É sábado de manhã. Você não está mais de pijama, já vestiu os shorts e a camisa de ir brincar, mas ainda aproveita os desenhos animados da TV aberta. A programação da manhã é interrompida quando seu pai te chama com um rugido para ir até a garagem. Lá está ele, a caricatura: imponente, precisa e um tanto cômica, como em um quadro do Bruegel. Caixa de ferramentas, a cerveja – que talvez já seja a segunda ou terceira – o capô do carro aberto e uma leve desordem das coisas que sugere uma tarefa além dos meios. Ainda é sábado, ele está feliz por poder dedicar o fim de semana às pendências da casa. Ei-lo, segurando as rédeas do próprio destino e do próprio lar, sem tempo para esperar a visita de profetas e sem disposição para minorar-se diante de um profissional. Marta de Betânia, entretanto, necessita que seu filho segure uma lanterna para iluminar determinada região do motor.
Parece um trabalho simples. O que é segurar uma lanterna diante de tirar o véu da engenharia mecânica da geringonça que leva a família para os passeios? Você segura a lanterna, mas depois de pouco tempo, descobre a tortura da dor isométrica. Os braços fraquejam e a mão involuntariamente passa a iluminar outro lugar. É nessa hora que o pai grita com você pela primeira vez. Grita, mas não te desobriga da função. Aprende-se ali a resistir em condições adversas. O sono, a fadiga nos músculos pouco desenvolvidos que seguram a lanterna, as injúrias, o bafo de cerveja que solta um ar carregado pela frustração da batalha lentamente sendo perdida para a máquina. Raiva contra a máquina, frustração contra a prole. O primeiro choque da formação masculina bruta geralmente começa num sábado de manhã, segurando uma lanterna de shortinho e pensando nos desenhos que está perdendo.
Parece um trabalho simples. O que é segurar uma lanterna diante de tirar o véu da engenharia mecânica da geringonça que leva a família para os passeios?
Você se ilude por um breve instante achando que está fazendo o trabalho direito agora e acredita que a fase da raiva acabou.
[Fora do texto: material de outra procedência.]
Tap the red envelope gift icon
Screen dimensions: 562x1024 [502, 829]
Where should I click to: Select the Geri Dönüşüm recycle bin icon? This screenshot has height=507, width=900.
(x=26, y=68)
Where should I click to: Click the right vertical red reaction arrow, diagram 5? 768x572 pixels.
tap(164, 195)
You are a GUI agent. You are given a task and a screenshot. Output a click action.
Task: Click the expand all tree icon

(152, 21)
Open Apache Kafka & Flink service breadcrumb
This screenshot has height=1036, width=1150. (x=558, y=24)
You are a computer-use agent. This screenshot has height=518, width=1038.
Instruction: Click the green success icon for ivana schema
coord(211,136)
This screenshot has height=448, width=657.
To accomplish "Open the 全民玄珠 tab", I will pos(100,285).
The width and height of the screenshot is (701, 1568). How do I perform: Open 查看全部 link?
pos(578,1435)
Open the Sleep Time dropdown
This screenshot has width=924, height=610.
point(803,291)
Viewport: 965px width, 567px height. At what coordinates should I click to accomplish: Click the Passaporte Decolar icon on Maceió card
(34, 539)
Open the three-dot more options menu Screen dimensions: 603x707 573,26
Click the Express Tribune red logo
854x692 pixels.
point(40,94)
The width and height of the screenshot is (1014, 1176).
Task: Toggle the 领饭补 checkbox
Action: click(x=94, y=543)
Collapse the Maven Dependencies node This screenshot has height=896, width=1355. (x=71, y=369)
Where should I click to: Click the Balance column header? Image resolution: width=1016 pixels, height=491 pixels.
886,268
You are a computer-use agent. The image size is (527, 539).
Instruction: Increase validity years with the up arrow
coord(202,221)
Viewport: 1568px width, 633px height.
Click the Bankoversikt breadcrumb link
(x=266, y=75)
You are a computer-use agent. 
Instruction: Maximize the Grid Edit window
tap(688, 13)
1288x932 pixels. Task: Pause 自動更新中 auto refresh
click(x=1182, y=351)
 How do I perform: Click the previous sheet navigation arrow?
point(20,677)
Desconhece por completo a longuíssima linhagem de crianças que jamais seguraram corretamente uma lanterna para seus pais e acredita ser o primeiro em gerações que fará um trabalho satisfatório, mas enquanto sonha com os louros da aprovação paterna, qualquer coisa que valide a genética da aptidão com automotores, relaxa a mão e ilumina outro pedaço desinteressante. Presta atenção, outro grito lhe pega desprevenido e lhe desperta do sonho bom. Você teme pelas suas funções psicomotoras. Desconhece os exageros e as projeções e acredita ser incapaz de fazer tarefas simples. Pensa nos seus amiguinhos que jogam bola melhor que você, andam de bicicleta mais rápido ou que tiram melhores notas. Sim, há algo de errado. O projeto de criança que estava se desenvolvendo foi ali escancarado em toda sua ineficiência humana. Se ressente da grosserias e pensa em fugir de casa, ser acolhido por um pai menos raivoso, por uma família que respeite suas deficiências. Já se autocompadece imaginando a pitoresca trouxa de roupa amarrada na ponta de um cabo de madeira que carrega em um dos ombros. Então é isso, família, adeus!
O pai percebe que você espreme as lágrimas nos olhos e se enche de sentimentos conflitantes. Tenta pegar mais leve contigo, lembra-se que existe a didática, a pedagogia amorosa familiar, e tenta reparar o erro, se esquecendo por um instante do problema mecânico com o qual se digladiava. Você entende pouco, mas as mãos já tremem o bastante para que seja impossível fazer o trabalho solicitado. Explode no choro diante da amansada paterna, e pede pra ver desenhos. O pai entende e assente. Você volta para o quarto. Na tela, as cenas são felizes, mas o colorido está menos intenso. Você assiste às animações sem alegria, encara a mídia como um mecanismo de cooptação. O sábado de manhã agora tem cores lavadas, e o Pernalonga ondula na fina linha d’água que cobre seus olhos. Você sonhará com lanternas pela primeira vez nessa noite.